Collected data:
################
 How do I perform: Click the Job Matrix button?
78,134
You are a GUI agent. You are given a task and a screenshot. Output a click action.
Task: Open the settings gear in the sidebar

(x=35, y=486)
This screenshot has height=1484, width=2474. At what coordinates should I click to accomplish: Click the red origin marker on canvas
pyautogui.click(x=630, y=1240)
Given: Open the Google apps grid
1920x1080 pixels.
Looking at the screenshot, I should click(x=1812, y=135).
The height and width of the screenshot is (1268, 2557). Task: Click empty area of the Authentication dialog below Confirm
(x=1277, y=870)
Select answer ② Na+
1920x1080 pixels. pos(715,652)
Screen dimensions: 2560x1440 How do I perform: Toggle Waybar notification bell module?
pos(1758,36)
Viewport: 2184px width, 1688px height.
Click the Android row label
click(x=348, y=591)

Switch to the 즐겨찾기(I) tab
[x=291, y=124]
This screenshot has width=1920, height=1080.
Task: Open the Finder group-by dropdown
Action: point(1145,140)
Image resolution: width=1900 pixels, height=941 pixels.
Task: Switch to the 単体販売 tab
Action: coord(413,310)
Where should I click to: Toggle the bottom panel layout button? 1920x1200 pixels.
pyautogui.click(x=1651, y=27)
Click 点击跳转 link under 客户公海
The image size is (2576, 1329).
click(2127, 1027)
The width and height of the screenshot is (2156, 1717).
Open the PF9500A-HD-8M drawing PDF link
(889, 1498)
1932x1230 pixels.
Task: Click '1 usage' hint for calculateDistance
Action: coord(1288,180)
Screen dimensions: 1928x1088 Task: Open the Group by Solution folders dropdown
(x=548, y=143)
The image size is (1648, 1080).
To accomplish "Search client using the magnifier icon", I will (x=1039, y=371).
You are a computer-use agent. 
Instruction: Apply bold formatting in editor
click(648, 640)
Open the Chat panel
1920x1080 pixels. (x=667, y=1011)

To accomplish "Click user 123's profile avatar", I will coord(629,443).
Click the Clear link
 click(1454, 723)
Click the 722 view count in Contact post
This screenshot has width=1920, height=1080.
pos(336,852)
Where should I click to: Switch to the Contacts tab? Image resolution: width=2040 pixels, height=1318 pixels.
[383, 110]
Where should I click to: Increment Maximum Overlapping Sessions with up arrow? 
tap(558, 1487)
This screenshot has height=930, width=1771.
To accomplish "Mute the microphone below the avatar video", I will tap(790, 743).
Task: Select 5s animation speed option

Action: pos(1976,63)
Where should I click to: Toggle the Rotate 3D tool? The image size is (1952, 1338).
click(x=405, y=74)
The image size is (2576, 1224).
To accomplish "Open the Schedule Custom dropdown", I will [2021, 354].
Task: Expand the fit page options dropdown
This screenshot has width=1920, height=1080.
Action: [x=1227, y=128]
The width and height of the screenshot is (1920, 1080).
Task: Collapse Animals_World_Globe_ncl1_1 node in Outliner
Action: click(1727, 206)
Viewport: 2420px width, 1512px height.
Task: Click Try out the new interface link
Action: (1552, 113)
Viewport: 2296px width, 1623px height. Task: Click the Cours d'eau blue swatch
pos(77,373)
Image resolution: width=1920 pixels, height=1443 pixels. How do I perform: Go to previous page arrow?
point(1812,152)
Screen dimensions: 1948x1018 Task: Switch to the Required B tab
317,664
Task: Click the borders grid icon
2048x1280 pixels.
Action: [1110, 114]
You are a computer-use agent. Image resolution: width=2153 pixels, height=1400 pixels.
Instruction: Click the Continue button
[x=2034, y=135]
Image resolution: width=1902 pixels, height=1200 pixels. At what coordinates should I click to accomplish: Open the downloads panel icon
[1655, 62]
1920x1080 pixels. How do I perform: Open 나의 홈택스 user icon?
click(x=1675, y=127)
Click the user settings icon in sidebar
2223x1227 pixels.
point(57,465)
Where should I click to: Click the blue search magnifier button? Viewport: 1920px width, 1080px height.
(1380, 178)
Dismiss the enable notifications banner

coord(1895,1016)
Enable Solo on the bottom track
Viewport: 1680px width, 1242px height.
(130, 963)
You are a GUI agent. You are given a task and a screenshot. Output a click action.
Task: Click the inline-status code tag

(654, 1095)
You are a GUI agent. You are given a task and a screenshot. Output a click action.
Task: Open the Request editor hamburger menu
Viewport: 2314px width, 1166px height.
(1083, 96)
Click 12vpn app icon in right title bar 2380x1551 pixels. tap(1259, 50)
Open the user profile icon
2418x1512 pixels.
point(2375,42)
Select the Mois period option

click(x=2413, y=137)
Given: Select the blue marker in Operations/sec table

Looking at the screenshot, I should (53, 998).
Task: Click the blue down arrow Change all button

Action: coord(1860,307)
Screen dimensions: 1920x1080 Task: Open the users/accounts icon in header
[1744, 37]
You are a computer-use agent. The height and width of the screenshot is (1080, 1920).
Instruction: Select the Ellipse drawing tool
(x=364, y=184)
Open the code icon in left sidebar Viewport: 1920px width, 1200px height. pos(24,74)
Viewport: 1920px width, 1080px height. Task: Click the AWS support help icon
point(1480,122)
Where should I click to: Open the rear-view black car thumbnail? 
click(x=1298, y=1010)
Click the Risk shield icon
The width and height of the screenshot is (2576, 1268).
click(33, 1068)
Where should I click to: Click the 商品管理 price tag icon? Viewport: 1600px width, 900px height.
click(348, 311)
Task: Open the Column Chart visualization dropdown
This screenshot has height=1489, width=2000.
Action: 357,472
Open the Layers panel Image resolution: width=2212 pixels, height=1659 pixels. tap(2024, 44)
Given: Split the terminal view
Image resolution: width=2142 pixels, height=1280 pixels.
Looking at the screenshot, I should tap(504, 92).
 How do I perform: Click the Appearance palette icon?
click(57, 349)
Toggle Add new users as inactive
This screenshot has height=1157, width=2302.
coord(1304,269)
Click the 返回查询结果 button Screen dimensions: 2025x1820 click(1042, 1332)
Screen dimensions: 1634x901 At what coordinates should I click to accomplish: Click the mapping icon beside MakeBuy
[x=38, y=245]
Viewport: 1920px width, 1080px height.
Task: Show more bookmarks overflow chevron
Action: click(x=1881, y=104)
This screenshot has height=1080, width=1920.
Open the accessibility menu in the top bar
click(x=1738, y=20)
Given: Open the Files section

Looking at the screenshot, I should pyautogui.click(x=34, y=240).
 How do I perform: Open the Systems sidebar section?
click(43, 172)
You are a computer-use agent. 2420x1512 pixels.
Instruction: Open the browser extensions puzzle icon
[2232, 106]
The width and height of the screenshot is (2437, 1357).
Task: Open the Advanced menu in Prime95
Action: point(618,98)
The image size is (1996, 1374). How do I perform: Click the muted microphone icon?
################
[EXERCISE]
Write out every entry again, keeping each line exactly the same.

[TASK ANSWER]
 How do I perform: Click the Job Matrix button?
78,134
You are a GUI agent. You are given a task and a screenshot. Output a click action.
Task: Open the settings gear in the sidebar

(x=35, y=486)
This screenshot has height=1484, width=2474. At what coordinates should I click to accomplish: Click the red origin marker on canvas
pyautogui.click(x=630, y=1240)
Given: Open the Google apps grid
1920x1080 pixels.
Looking at the screenshot, I should click(x=1812, y=135).
The height and width of the screenshot is (1268, 2557). Task: Click empty area of the Authentication dialog below Confirm
(x=1277, y=870)
Select answer ② Na+
1920x1080 pixels. pos(715,652)
Screen dimensions: 2560x1440 How do I perform: Toggle Waybar notification bell module?
pos(1758,36)
Viewport: 2184px width, 1688px height.
Click the Android row label
click(x=348, y=591)

Switch to the 즐겨찾기(I) tab
[x=291, y=124]
This screenshot has width=1920, height=1080.
Task: Open the Finder group-by dropdown
Action: point(1145,140)
Image resolution: width=1900 pixels, height=941 pixels.
Task: Switch to the 単体販売 tab
Action: coord(413,310)
Where should I click to: Toggle the bottom panel layout button? 1920x1200 pixels.
pyautogui.click(x=1651, y=27)
Click 点击跳转 link under 客户公海
The image size is (2576, 1329).
click(2127, 1027)
The width and height of the screenshot is (2156, 1717).
Open the PF9500A-HD-8M drawing PDF link
(889, 1498)
1932x1230 pixels.
Task: Click '1 usage' hint for calculateDistance
Action: coord(1288,180)
Screen dimensions: 1928x1088 Task: Open the Group by Solution folders dropdown
(x=548, y=143)
The image size is (1648, 1080).
To accomplish "Search client using the magnifier icon", I will (x=1039, y=371).
You are a computer-use agent. 
Instruction: Apply bold formatting in editor
click(648, 640)
Open the Chat panel
1920x1080 pixels. (x=667, y=1011)

To accomplish "Click user 123's profile avatar", I will coord(629,443).
Click the Clear link
 click(1454, 723)
Click the 722 view count in Contact post
This screenshot has width=1920, height=1080.
pos(336,852)
Where should I click to: Switch to the Contacts tab? Image resolution: width=2040 pixels, height=1318 pixels.
[383, 110]
Where should I click to: Increment Maximum Overlapping Sessions with up arrow? 
tap(558, 1487)
This screenshot has height=930, width=1771.
To accomplish "Mute the microphone below the avatar video", I will tap(790, 743).
Task: Select 5s animation speed option

Action: pos(1976,63)
Where should I click to: Toggle the Rotate 3D tool? The image size is (1952, 1338).
click(x=405, y=74)
The image size is (2576, 1224).
To accomplish "Open the Schedule Custom dropdown", I will [2021, 354].
Task: Expand the fit page options dropdown
This screenshot has width=1920, height=1080.
Action: [x=1227, y=128]
The width and height of the screenshot is (1920, 1080).
Task: Collapse Animals_World_Globe_ncl1_1 node in Outliner
Action: click(1727, 206)
Viewport: 2420px width, 1512px height.
Task: Click Try out the new interface link
Action: (1552, 113)
Viewport: 2296px width, 1623px height. Task: Click the Cours d'eau blue swatch
pos(77,373)
Image resolution: width=1920 pixels, height=1443 pixels. How do I perform: Go to previous page arrow?
point(1812,152)
Screen dimensions: 1948x1018 Task: Switch to the Required B tab
317,664
Task: Click the borders grid icon
2048x1280 pixels.
Action: [1110, 114]
You are a computer-use agent. Image resolution: width=2153 pixels, height=1400 pixels.
Instruction: Click the Continue button
[x=2034, y=135]
Image resolution: width=1902 pixels, height=1200 pixels. At what coordinates should I click to accomplish: Open the downloads panel icon
[1655, 62]
1920x1080 pixels. How do I perform: Open 나의 홈택스 user icon?
click(x=1675, y=127)
Click the user settings icon in sidebar
2223x1227 pixels.
point(57,465)
Where should I click to: Click the blue search magnifier button? Viewport: 1920px width, 1080px height.
(1380, 178)
Dismiss the enable notifications banner

coord(1895,1016)
Enable Solo on the bottom track
Viewport: 1680px width, 1242px height.
(130, 963)
You are a GUI agent. You are given a task and a screenshot. Output a click action.
Task: Click the inline-status code tag

(654, 1095)
You are a GUI agent. You are given a task and a screenshot. Output a click action.
Task: Open the Request editor hamburger menu
Viewport: 2314px width, 1166px height.
(1083, 96)
Click 12vpn app icon in right title bar 2380x1551 pixels. tap(1259, 50)
Open the user profile icon
2418x1512 pixels.
point(2375,42)
Select the Mois period option

click(x=2413, y=137)
Given: Select the blue marker in Operations/sec table

Looking at the screenshot, I should (53, 998).
Task: Click the blue down arrow Change all button

Action: coord(1860,307)
Screen dimensions: 1920x1080 Task: Open the users/accounts icon in header
[1744, 37]
You are a computer-use agent. The height and width of the screenshot is (1080, 1920).
Instruction: Select the Ellipse drawing tool
(x=364, y=184)
Open the code icon in left sidebar Viewport: 1920px width, 1200px height. pos(24,74)
Viewport: 1920px width, 1080px height. Task: Click the AWS support help icon
point(1480,122)
Where should I click to: Open the rear-view black car thumbnail? 
click(x=1298, y=1010)
Click the Risk shield icon
The width and height of the screenshot is (2576, 1268).
click(33, 1068)
Where should I click to: Click the 商品管理 price tag icon? Viewport: 1600px width, 900px height.
click(348, 311)
Task: Open the Column Chart visualization dropdown
This screenshot has height=1489, width=2000.
Action: 357,472
Open the Layers panel Image resolution: width=2212 pixels, height=1659 pixels. tap(2024, 44)
Given: Split the terminal view
Image resolution: width=2142 pixels, height=1280 pixels.
Looking at the screenshot, I should tap(504, 92).
 How do I perform: Click the Appearance palette icon?
click(57, 349)
Toggle Add new users as inactive
This screenshot has height=1157, width=2302.
coord(1304,269)
Click the 返回查询结果 button Screen dimensions: 2025x1820 click(1042, 1332)
Screen dimensions: 1634x901 At what coordinates should I click to accomplish: Click the mapping icon beside MakeBuy
[x=38, y=245]
Viewport: 1920px width, 1080px height.
Task: Show more bookmarks overflow chevron
Action: click(x=1881, y=104)
This screenshot has height=1080, width=1920.
Open the accessibility menu in the top bar
click(x=1738, y=20)
Given: Open the Files section

Looking at the screenshot, I should pyautogui.click(x=34, y=240).
 How do I perform: Open the Systems sidebar section?
click(43, 172)
You are a computer-use agent. 2420x1512 pixels.
Instruction: Open the browser extensions puzzle icon
[2232, 106]
The width and height of the screenshot is (2437, 1357).
Task: Open the Advanced menu in Prime95
Action: point(618,98)
The image size is (1996, 1374). How do I perform: Click the muted microphone icon?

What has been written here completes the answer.